**Exercise goal:** Run through the data and copy out every line that mentions the word "page".

═══ Data to process

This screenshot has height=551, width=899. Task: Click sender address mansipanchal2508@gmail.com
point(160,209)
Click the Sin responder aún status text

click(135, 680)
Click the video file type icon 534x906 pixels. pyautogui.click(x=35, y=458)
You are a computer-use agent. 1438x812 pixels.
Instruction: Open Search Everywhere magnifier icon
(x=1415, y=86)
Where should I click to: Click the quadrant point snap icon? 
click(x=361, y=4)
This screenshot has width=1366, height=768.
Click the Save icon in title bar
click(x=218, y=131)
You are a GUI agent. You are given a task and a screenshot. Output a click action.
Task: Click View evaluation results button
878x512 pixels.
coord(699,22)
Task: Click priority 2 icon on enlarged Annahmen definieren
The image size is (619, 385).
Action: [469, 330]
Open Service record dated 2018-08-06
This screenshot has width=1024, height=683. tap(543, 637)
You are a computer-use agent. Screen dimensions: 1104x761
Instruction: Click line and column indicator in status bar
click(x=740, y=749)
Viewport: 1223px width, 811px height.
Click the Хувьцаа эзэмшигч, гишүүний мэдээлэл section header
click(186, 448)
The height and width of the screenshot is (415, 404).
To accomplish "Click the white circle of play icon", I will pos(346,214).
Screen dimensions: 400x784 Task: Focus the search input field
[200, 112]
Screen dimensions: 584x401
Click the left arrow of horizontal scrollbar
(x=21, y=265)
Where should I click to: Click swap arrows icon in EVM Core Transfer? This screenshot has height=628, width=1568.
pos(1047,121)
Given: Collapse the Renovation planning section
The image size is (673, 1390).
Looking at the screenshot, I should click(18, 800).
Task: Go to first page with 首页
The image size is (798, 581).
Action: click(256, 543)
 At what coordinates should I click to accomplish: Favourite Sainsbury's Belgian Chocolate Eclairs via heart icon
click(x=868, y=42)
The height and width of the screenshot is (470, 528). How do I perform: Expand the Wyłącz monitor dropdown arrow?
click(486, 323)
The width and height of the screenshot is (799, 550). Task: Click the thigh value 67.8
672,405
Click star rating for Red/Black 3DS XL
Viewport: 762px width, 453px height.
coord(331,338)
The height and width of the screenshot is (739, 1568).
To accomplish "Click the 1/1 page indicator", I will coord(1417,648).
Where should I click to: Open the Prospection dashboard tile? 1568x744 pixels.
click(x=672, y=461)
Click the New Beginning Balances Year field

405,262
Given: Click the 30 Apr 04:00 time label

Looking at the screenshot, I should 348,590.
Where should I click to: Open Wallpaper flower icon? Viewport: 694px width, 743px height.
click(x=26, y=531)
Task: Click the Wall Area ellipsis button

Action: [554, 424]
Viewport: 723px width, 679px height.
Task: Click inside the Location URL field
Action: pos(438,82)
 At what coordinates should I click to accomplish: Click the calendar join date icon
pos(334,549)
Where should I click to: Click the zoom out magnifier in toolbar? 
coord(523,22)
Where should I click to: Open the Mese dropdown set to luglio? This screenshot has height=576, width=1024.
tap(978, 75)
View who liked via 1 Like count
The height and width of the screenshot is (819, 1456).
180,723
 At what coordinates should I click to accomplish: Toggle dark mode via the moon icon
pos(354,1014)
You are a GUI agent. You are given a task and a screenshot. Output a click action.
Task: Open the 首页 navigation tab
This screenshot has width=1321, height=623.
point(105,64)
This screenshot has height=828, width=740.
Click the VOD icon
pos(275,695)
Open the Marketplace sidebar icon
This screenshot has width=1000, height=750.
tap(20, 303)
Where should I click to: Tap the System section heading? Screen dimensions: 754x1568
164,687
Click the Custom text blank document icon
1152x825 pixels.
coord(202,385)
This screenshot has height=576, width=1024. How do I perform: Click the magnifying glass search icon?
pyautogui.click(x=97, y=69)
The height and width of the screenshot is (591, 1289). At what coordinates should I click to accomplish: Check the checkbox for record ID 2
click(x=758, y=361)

══════

**Finished task:**
Task: Go to first page with 首页
To accomplish "Click the 1/1 page indicator", I will coord(1417,648).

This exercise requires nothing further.